Photon-driven bactericidal performance of surface-modified TiO2 nanofibers

Abstract

Visible-light-responsive graphite-embedded titanium dioxide nanofibers (G-TiO₂ NFs), prepared by electrospinning and post-treatment with rhodizonic acid (RhA), show biocidal effects against E. coli and S. aureus when excited with visible light. The red absorption shift of surface-modified G-TiO₂ NFs with RhA of about 1.1 eV is a consequence of interfacial charge transfer (ICT) complex formation facilitated by a condensation reaction between hydroxyl groups originating from the ligand and surface TiO₂. The optical properties of the inorganic–organic hybrid are studied in-depth by density functional theory (DFT) calculations using a cluster model.

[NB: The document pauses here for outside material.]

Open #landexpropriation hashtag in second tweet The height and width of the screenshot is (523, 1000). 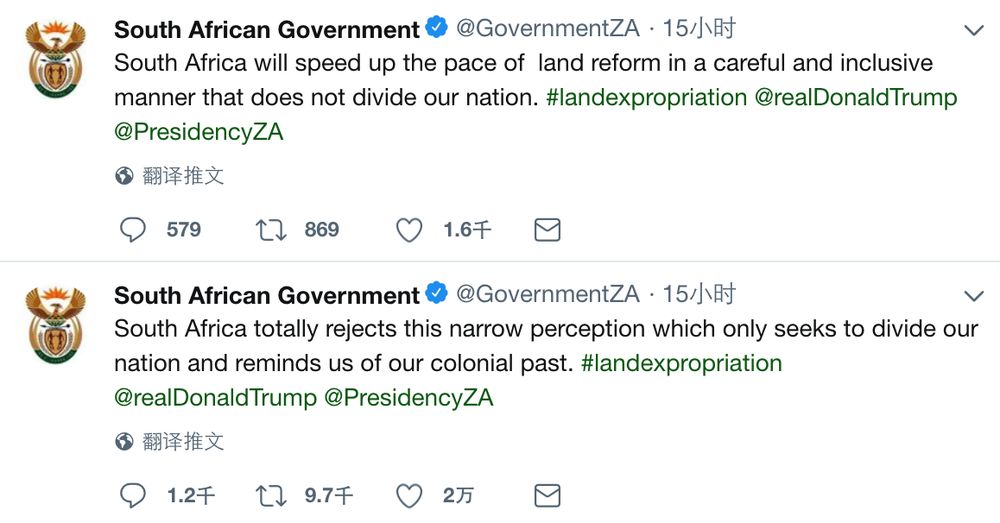pyautogui.click(x=681, y=362)
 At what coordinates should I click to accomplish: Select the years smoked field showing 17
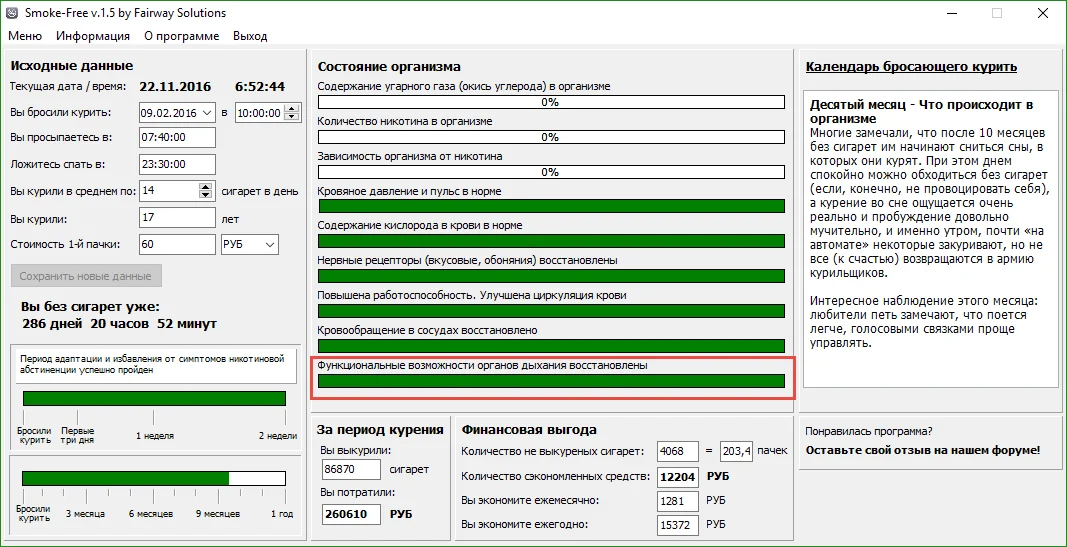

The prepared samples are thoroughly characterized using X-ray diffraction (XRD) analysis, electron paramagnetic resonance spectroscopy (EPR), Fourier-transform infra-red (FTIR) spectroscopy, Raman spectroscopy, and X-ray photoelectron spectroscopy (XPS). Under visible light illumination, surface-modified G-TiO₂ NFs display a near-to ideal biocidal effect against E. coli and S. aureus and no cytotoxicity was observed toward L929 fibroblast cells. Overall, the experimental results suggest that fabrics based on surface-modified G-TiO₂ NFs with RhA can be potentially used to control the persistence and spread of bacterial infection.